Q:ニュージーランドの生活で一番慣れなかったことや驚いたことは何ですか?

英語で“Don’t take it personally”と言いますけど、自分のことを先にして、ほかの人のことは後回しにして考えることは、いまも慣れないですね。私は自分のことはもちろんだけど、相手の幸せも一緒に考えるようにしています。

一番驚いたことは、クリスマスの文化です。ホームステイをしていたときに、クリスマスにたくさんの家族が集まって、34日間、食べて飲んで喋っていたのに驚きました。日本ではないことなので。それからホストファーザーは20歳ぐらい年上なのに、何度も「Call me Mike, call me Mike」と言っていました。でも「Mike」と呼ぶまでに2ヵ月ぐらいかかりましたね。敬語などのフォーマルさが、ニュージーランドの英語にはあまりないので、最初はびっくりしました。でも今では、それがすてきな文化だなと思います。

   

Q:日本語の授業で教えるのが難しいと思うことは何ですか?

一番難しいのは、文化の違いをじょうずに伝えることで、やっぱり時間がかかると思います。たとえば、9年生は文化の違いを説明しても、何となくしかわからないけど、年上の学生なら文化の違いがもっとよくわかりますね。

私は9年生(日本の中学2年生)の授業で一番最初に「思いやり」を教えます。自分の状況もあるけど、相手を助けることによって、自分も良くなると思うんです。みんながつながっているんだというのを伝えるのは難しいです。でも大切にしています。

ニュージーランド人と日本人には似ているところが多いです。だから、優しさや気づかいなど、伝えやすい面もあります。

Q:日本語を教えることの最もやりがいのある点は何ですか?

私の生徒が日本語をすごく楽しんで、上手になって、今回のように、こうやってインタビューで戻ってきてくれると、一番感動するし、よかったとすごく思います。
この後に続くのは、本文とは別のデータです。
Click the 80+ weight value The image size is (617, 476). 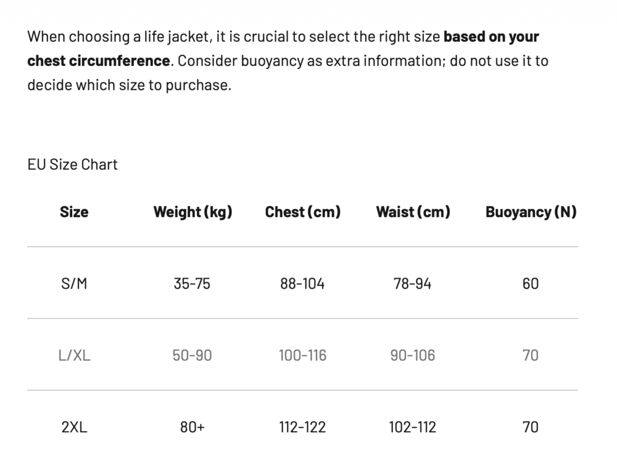(192, 427)
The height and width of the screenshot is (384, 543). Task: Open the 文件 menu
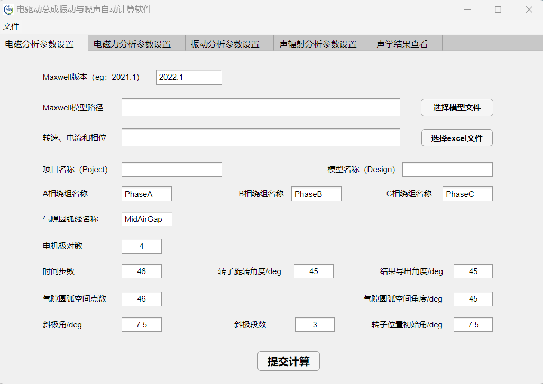[11, 26]
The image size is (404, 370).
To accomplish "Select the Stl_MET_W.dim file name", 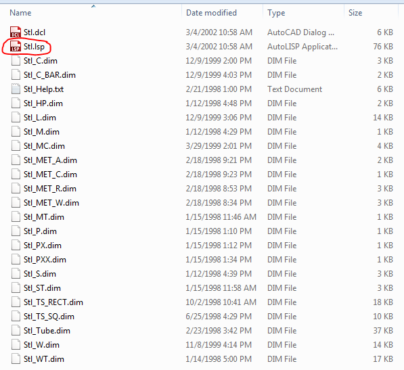I will tap(51, 203).
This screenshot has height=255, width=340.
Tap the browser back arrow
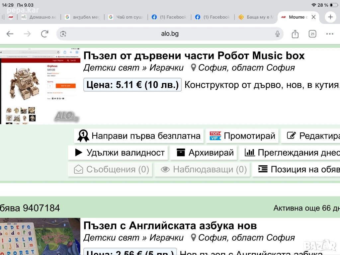(10, 34)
私は文法を教えるのが大好きなのですが、生徒がアニメやゲームを楽しむ姿よりも、学んで自分の日本語の力が伸びたと実感して喜んでいるのを見るときにやりがいを感じます。

Q:別の言語を学ぶことは大事だと思いますか?

とても大事だと思います。私の3人の子どもはニュージーランドで生まれて、言語を学ぶことで考え方や感じ方、特に感受性の部分が育っています。だから、34の言語を学んでほしいと思います。ただそのときには、バイリンガルでもときどき間違いをするので、ほかの言語を学ぶときには自分自身に優しくすることが大事だと思います。

   

Q:日本語を学んでいる人へのアドバイスは何ですか?

一番のアドバイスは楽しむことです。あの日本人と話したいとか、日本に行きたいとか、やっぱりそういう夢があると、一所懸命勉強すると思います。私も英語がうまくなりたいっていうよりは、ホームステイしてホストファミリーと話したかった、何と言ってるのかそれから自分のことを伝えたいとすごく思って、英語力が伸びたので、そういう強い気持ちが一番だと思います。
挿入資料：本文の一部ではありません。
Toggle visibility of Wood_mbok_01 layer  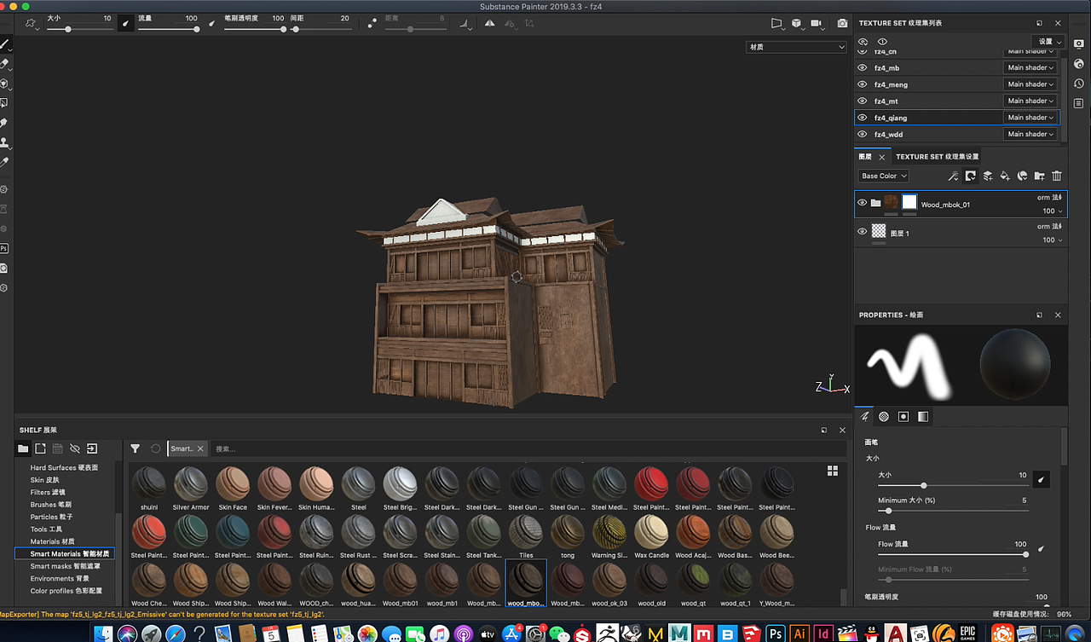(x=862, y=203)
Q:ニュージーランドに移住を考えている人にアドバイスはありますか?

先ほど話したこととも重なりますが、英語を勉強することだけを目的に来るのではなく、「やりたいことがあるから来る」という気持ちが必要だと思います。私自身も、教師になりたという夢があって、その思いを持ってニュージーランドに来ました。英語だけが目的だと、たぶん難しいと思います。自分が何をしたいのかを見つけることが本当に鍵になってくると思います。